• **What is required**
Could you print the entries below exactly, starting at the line that contains "This screenshot has width=969, height=457." and stopping after the last one?

• **Information**
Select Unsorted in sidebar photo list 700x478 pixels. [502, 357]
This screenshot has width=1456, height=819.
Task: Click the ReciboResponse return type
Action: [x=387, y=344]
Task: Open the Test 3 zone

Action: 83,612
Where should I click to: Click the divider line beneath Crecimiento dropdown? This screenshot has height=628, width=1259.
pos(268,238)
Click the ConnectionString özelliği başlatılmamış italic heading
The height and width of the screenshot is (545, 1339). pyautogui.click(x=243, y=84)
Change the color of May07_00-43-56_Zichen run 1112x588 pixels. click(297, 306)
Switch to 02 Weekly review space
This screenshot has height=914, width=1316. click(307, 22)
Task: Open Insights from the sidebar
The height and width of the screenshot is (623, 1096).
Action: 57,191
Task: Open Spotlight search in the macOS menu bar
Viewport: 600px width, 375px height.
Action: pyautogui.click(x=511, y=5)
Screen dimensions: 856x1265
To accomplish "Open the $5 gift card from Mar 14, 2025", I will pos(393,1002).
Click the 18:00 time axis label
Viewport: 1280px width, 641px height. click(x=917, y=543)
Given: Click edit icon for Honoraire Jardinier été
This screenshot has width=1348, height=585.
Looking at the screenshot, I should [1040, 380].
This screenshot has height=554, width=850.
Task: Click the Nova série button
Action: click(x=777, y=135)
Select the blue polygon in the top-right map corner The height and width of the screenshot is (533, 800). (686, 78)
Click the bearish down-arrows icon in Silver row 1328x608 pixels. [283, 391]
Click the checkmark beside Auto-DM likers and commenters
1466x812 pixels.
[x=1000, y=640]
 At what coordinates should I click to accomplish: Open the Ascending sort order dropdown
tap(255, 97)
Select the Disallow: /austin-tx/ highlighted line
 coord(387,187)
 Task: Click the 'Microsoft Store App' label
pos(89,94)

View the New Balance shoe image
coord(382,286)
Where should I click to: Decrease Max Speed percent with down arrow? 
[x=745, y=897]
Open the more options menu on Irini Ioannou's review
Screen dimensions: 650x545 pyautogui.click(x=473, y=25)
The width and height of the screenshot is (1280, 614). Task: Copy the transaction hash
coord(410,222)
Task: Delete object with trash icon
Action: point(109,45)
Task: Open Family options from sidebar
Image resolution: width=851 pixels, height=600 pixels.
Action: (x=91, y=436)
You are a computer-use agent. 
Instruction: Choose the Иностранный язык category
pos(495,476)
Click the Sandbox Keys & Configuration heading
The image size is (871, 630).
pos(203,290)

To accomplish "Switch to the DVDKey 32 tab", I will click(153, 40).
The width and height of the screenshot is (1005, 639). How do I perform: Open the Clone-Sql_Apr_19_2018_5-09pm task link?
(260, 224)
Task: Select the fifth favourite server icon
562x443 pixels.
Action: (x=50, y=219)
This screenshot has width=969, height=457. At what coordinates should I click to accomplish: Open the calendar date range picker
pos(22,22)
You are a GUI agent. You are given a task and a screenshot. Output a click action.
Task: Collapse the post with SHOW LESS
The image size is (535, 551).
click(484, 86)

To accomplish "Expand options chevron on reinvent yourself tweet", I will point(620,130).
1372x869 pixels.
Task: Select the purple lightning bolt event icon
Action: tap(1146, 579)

• **Written response**
This screenshot has width=969, height=457. At what coordinates should I click to accomplish: Open the calendar date range picker
pos(22,22)
You are a GUI agent. You are given a task and a screenshot. Output a click action.
Task: Collapse the post with SHOW LESS
The image size is (535, 551).
click(484, 86)

To accomplish "Expand options chevron on reinvent yourself tweet", I will point(620,130).
1372x869 pixels.
Task: Select the purple lightning bolt event icon
Action: tap(1146, 579)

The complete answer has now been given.